В сумерки во двор к Лукии вошла Ивлита.
— Слыхала, что Караман девушку похитил? — вместо приветствия сказала ей Царо.
— Как же не слыхать! Я её успела уже увидеть утром. Чтоб ему ослепнуть! И ради такой раскрасавицы он помчался за тридевять земель? Как будто у нас своих было мало! — вздохнула Ивлита. — Да у некоторых наших девок одного только приданого в сундуках столько, сколько вся Пасико Чаладзе не стоит! И зачем было похищать эту черномазую с её лошадиной мордой!
— Глупости какие! — возразила Царо. — Вовсе она и не так дурна, у неё прекрасные зубы и губы, глаза блестят да и, видать, энергичная. К тому же бедному мальчику вовсе не красавица нужна, а вот такая энергичная и умная хозяйка. Не бойся, Караман не дурак, он не просчитался.
Конечно, никто лучше меня не знал, что это за птица была Пасико, и я очень обрадовался заступничеству Царо. Её слова заронили в моём сердце росток надежды: не так уж ты несчастлив, дружок, как это тебе показалось вначале, — облегчённо подумал я. — У Пасико много достоинств и лучше держи её крепко за руку.
Я весь день томился в поисках тоненькой соломинки, чтоб ухватиться за неё, и вот тебе, пожалуйста. — Царо помогла мне её найти. В уголке моего сердца шевельнулся слабый луч надежды, и я уверился, что не погиб. В эту минуту мне стало искренне жаль, что Пасико не понравилась Кечо, который чуть было не рассорился с Аретой из-за того, что тот помог мне похитить её.
Я вошёл в дом. Взгляд Пасико был устремлён на горевшее в очаге полено. Освещённое огнём её печальное лицо не казалось мне таким безобразным. Пламя добралось до сердцевины полена и обволокло его, потом лизнуло висевшую над очагом цепь и запрыгало на ней.
В глазах Пасико блестели слёзы. Я молча сел рядом и уставился на огонь. Сгоревшее полено казалось мне теперь похожим на моё собственное счастье и несчастье. Полено сгорело, обуглилось и рассыпалось в золе большими угольками. Они ещё некоторое время светились малиновым огнём, бесшумным и волшебно прекрасным. Потом очаг затух и погрустнел. Лишь два-три уголька поблёскивали в нём.
Мы с Пасико по-прежнему сидели, как немые.
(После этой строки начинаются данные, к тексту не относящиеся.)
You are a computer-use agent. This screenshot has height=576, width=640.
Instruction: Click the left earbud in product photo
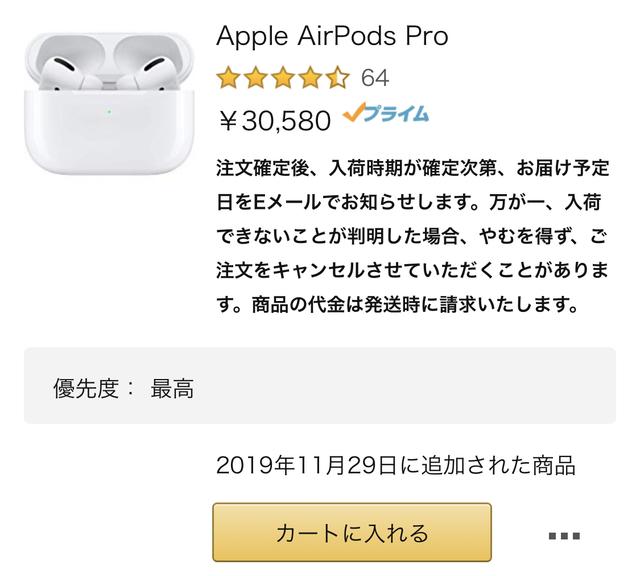tap(65, 74)
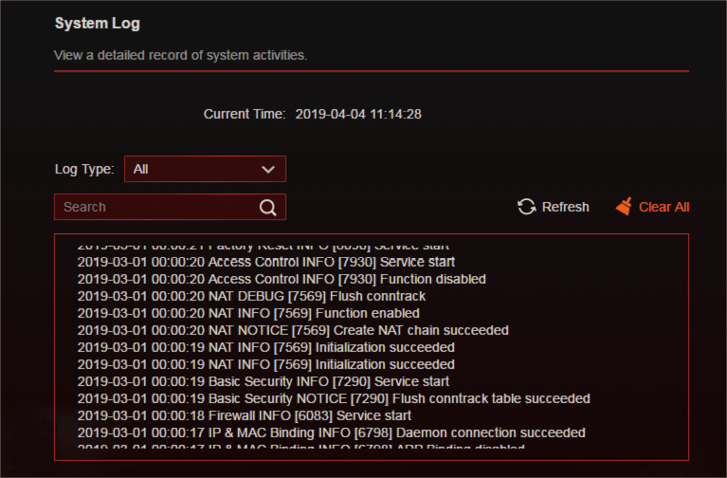Click the Refresh button label

(x=565, y=207)
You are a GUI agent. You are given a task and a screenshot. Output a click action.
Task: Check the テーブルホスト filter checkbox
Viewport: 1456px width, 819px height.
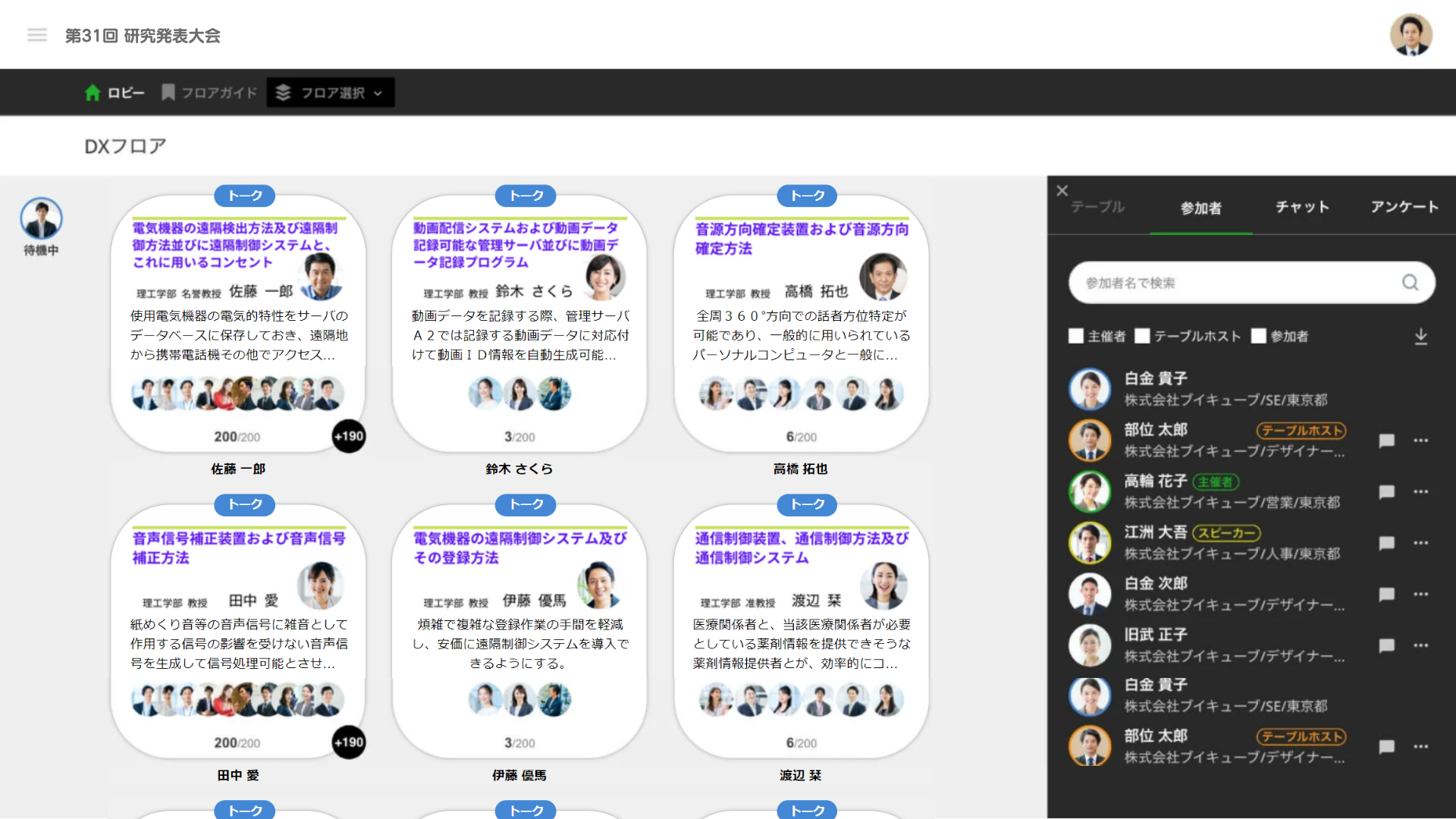[x=1142, y=336]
Вдруг она повернулась ко мне и, дрожа всем телом, прижалась к моей груди, как будто испугавшись чего-то. Я услышал её глухие рыдания. Тронув её за подбородок, я повернул к себе её лицо и заглянул в глаза, полные слёз. Какой отвратительной казалась она мне тогда в шатре, когда плакала, теперь же… Слёзы, освещённые тусклым светом тлевших угольков, так красили её, что я не мог удержаться и поцеловал её в глаза, потом мои губы встретились с её губами и, хотя я не опьянел, как той ночью, но всё же почувствовал вкус мёда.
Да, она предназначена тебе. И перестань, дурак, упрямиться, покорись судьбе, — по-прежнему убеждал моё сердце невидимый советчик. — Вспомни дорогу! Разве тебе не тепло было, когда вы оба были под буркой? Ведь она и там была всё той же, не другой! Покорись, Караман, судьбе, покорись! Упрямство нередко губит человека.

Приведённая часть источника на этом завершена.